Mr. McFadden: Post Office Ltd was advised in early November of the need to apply the principles set out in the Cabinet Office guidelines relating to public consultations in the period preceding local elections.

Post Offices: Kent

Sir John Stanley: To ask the Secretary of State for Business, Enterprise and Regulatory Reform (1) how many customers use the Shipbourne Road, Tonbridge Post Office on average each day; [174916]

(2) how many customers use the South End, Edenbridge, Post Office on average each day; [174917]

(3) how many customers use the Hectorage Road, Tonbridge, Post Office on average each day; [174918]

(4) how many post offices there are within a mile of (a) the Hectorage Road, Tonbridge, Post Office, (b) the Shipbourne Road, Tonbridge, Post Office and (c) the South End, Edenbridge, Post Office. [174920]


18 Dec 2007 : Column 1474W

Mr. McFadden: This is an operational matter for Post Office Ltd. (POL). I have therefore asked Alan Cook, Managing Director of POL, to reply direct to the hon. Member.

Copies of the letter will be placed in the Libraries of the House.

Post Offices: Peterborough

Mr. Stewart Jackson: To ask the Secretary of State for Business, Enterprise and Regulatory Reform how many post offices were open in Peterborough constituency in (a) 1997, (b) 2001 and (c) 2006; and if he will make a statement. [174467]

Mr. McFadden [holding answer 17 December 2007]: This is an operational matter for Post Office Ltd (POL). I have therefore asked Alan Cook, Managing Director of POL, to reply direct to the hon. Member. Copies of the letter will be placed in the Libraries of the House.
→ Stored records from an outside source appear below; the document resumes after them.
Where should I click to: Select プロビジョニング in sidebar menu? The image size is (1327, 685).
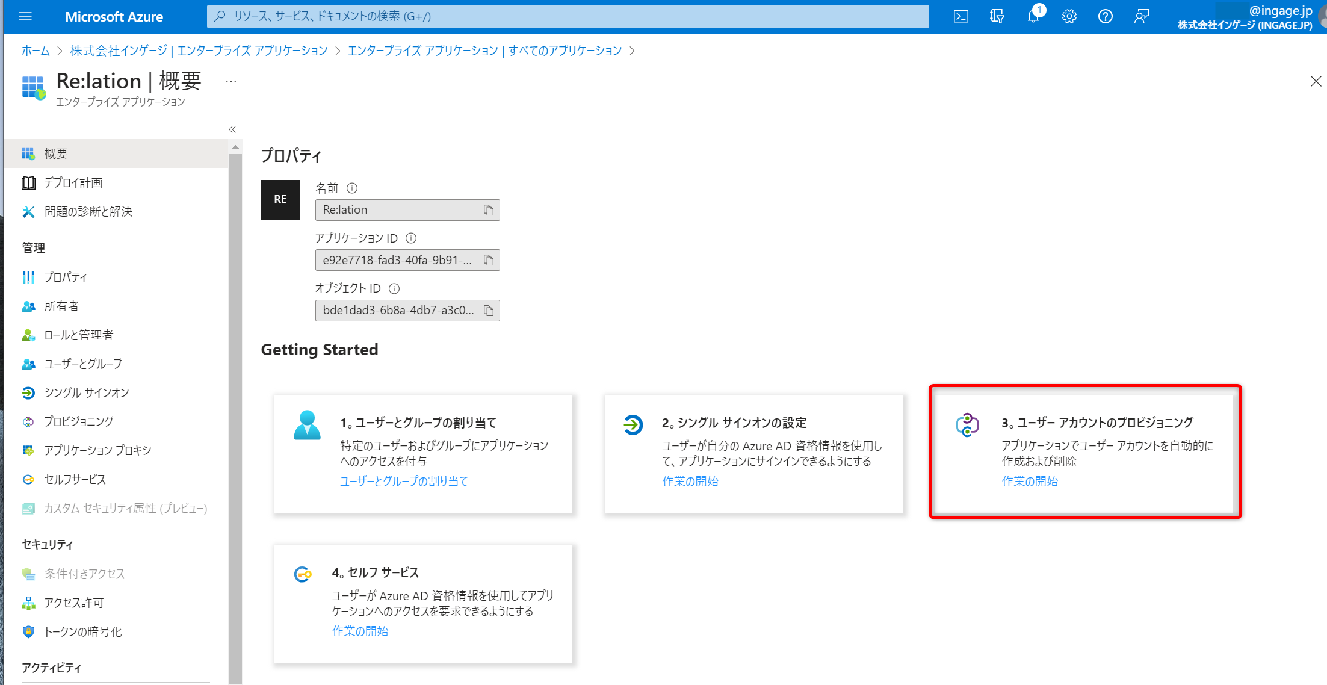pos(78,422)
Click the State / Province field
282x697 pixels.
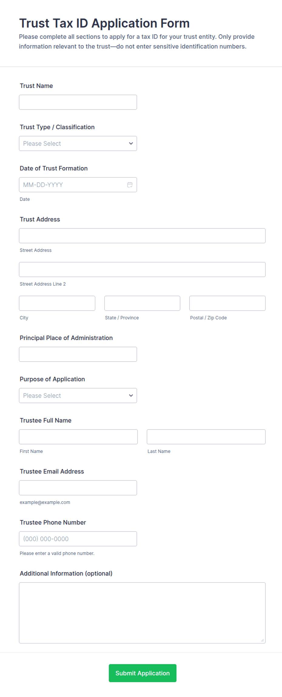click(142, 303)
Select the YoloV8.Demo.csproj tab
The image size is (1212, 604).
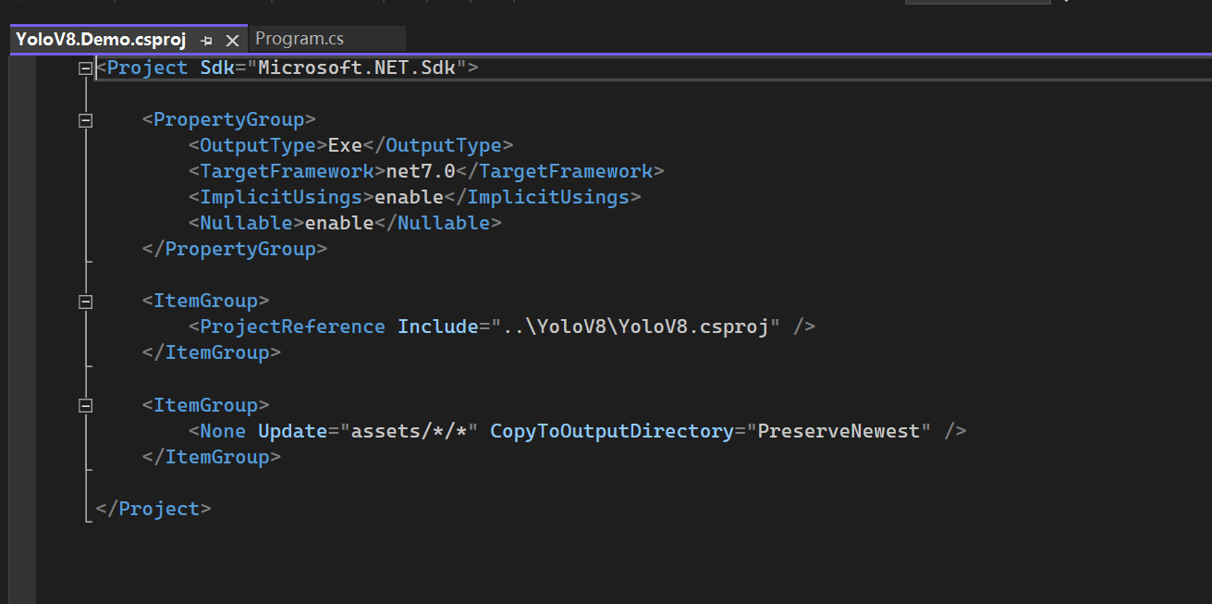[101, 40]
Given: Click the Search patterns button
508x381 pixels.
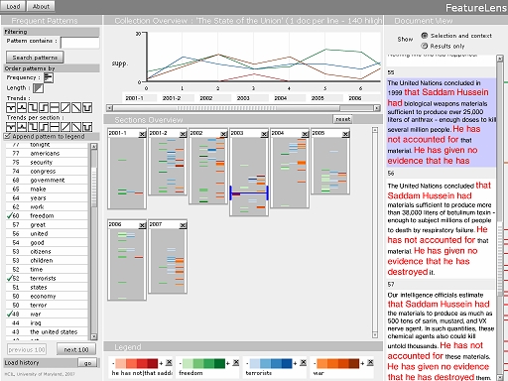Looking at the screenshot, I should pos(35,58).
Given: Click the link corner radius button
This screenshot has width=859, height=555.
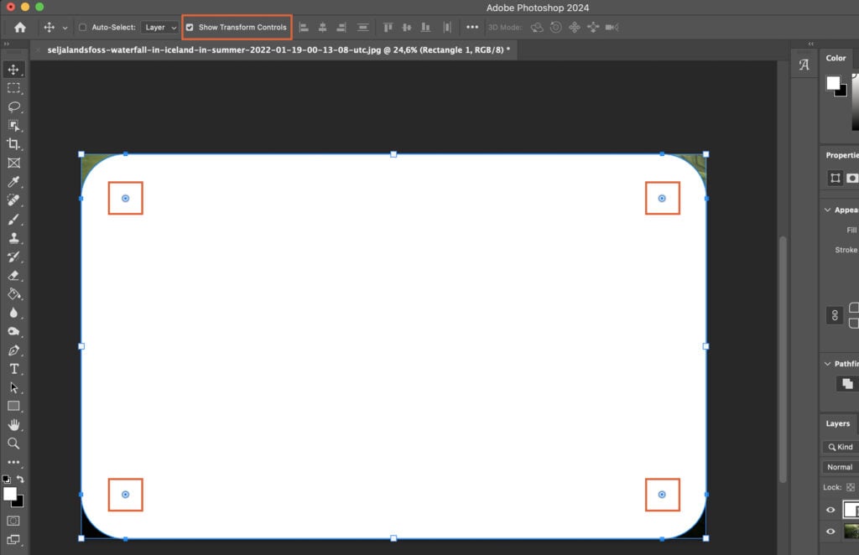Looking at the screenshot, I should 835,315.
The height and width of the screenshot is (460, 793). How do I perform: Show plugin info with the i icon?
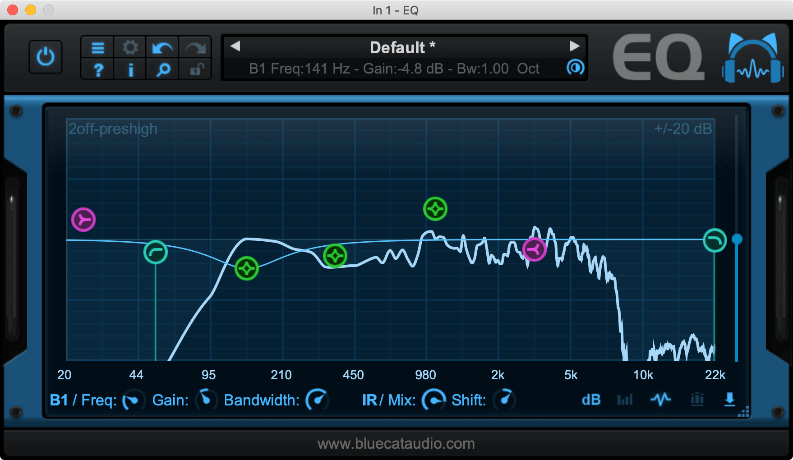(130, 70)
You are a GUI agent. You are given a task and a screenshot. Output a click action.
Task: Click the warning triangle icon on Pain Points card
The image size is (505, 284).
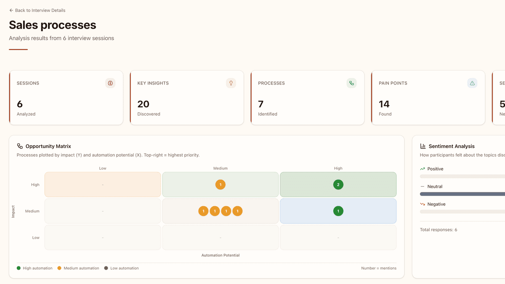[472, 83]
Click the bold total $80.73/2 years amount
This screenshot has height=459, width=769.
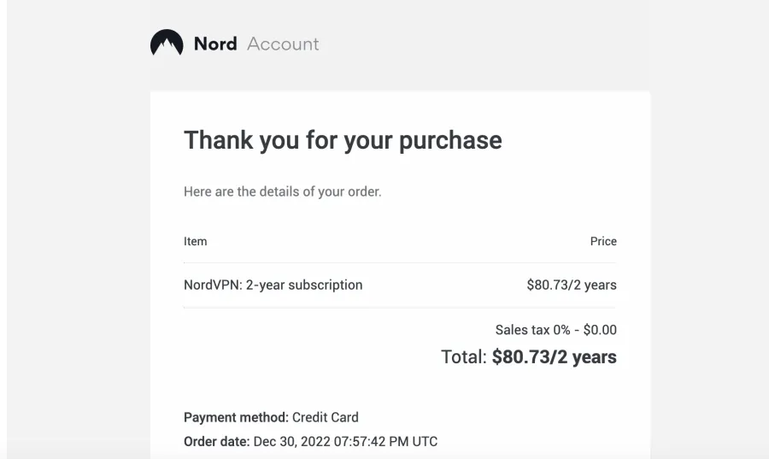pyautogui.click(x=555, y=357)
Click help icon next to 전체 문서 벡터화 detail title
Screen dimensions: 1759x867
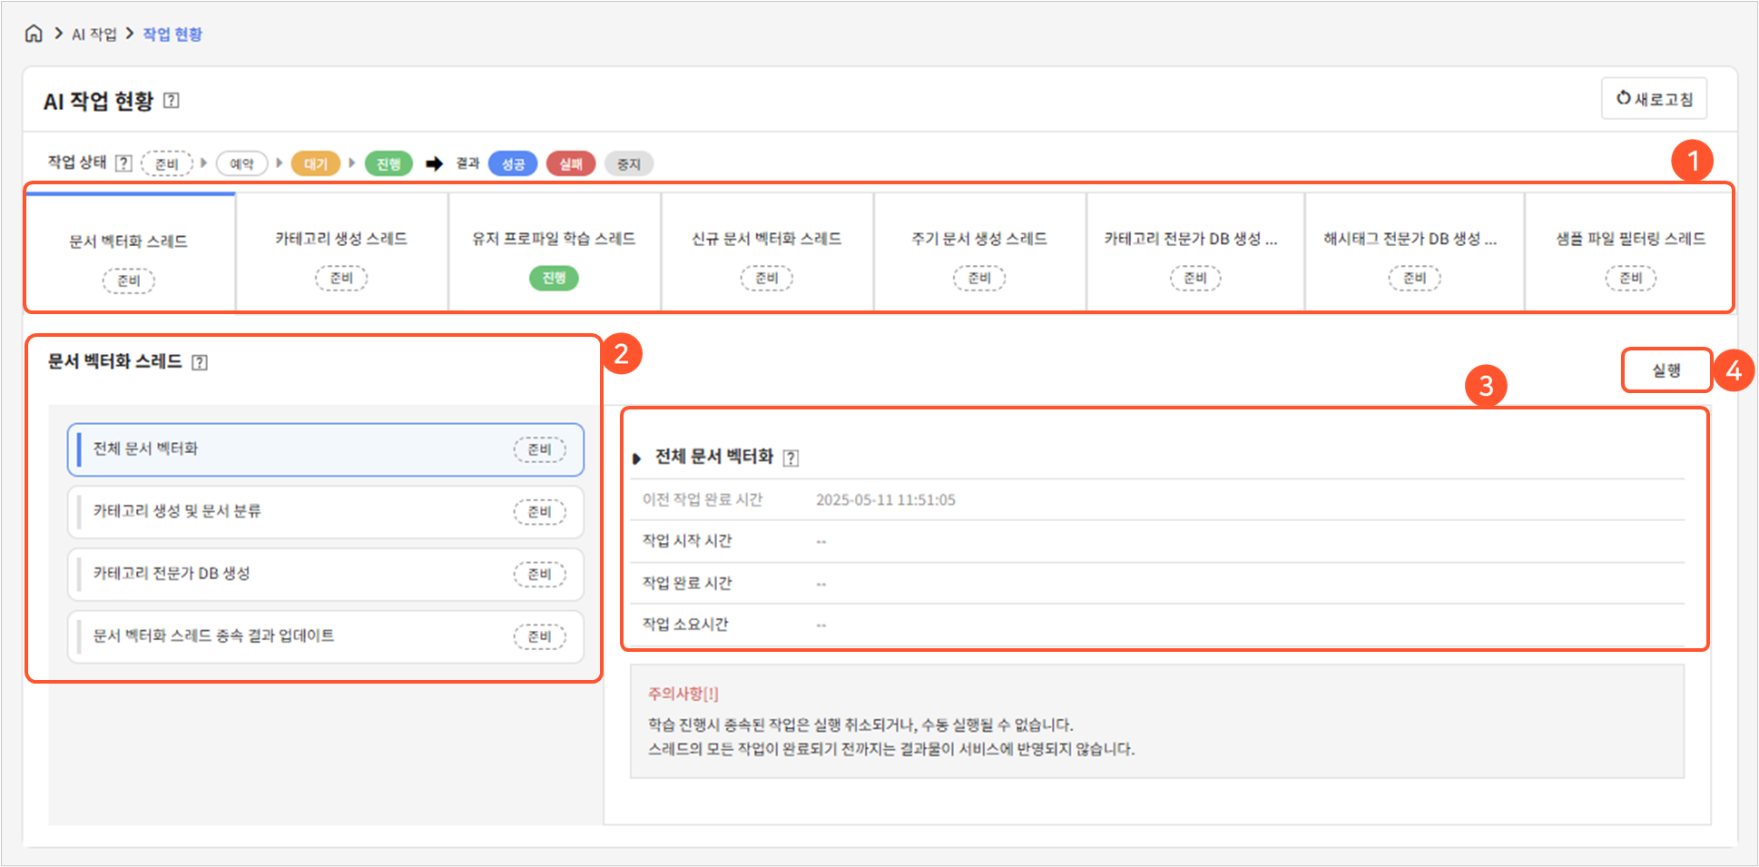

Postal Services: Rural Areas

Tim Farron: To ask the Secretary of State for Business, Enterprise and Regulatory Reform if he will make an assessment of the effect on postal delivery times in rural areas of the EU regulations which require 7.5 tonne tachograph vehicles to travel at or below 56 mph; and if he will bring forward proposals to exempt postal delivery vehicles from those regulations. [173859]

Mr. McFadden [holding answer 13 December 2007]: Royal Mail has responsibility for running the day-to-day operations of the business and has to comply with relevant legislation.

The EU Directive 92/6/EEC concerning all vehicles weighing more than 7.5 tonnes is intended to promote road safety, and to improve working conditions for drivers.

I understand that compliance with this directive has had an impact on Royal Mail's network because vehicles arrive at destinations later.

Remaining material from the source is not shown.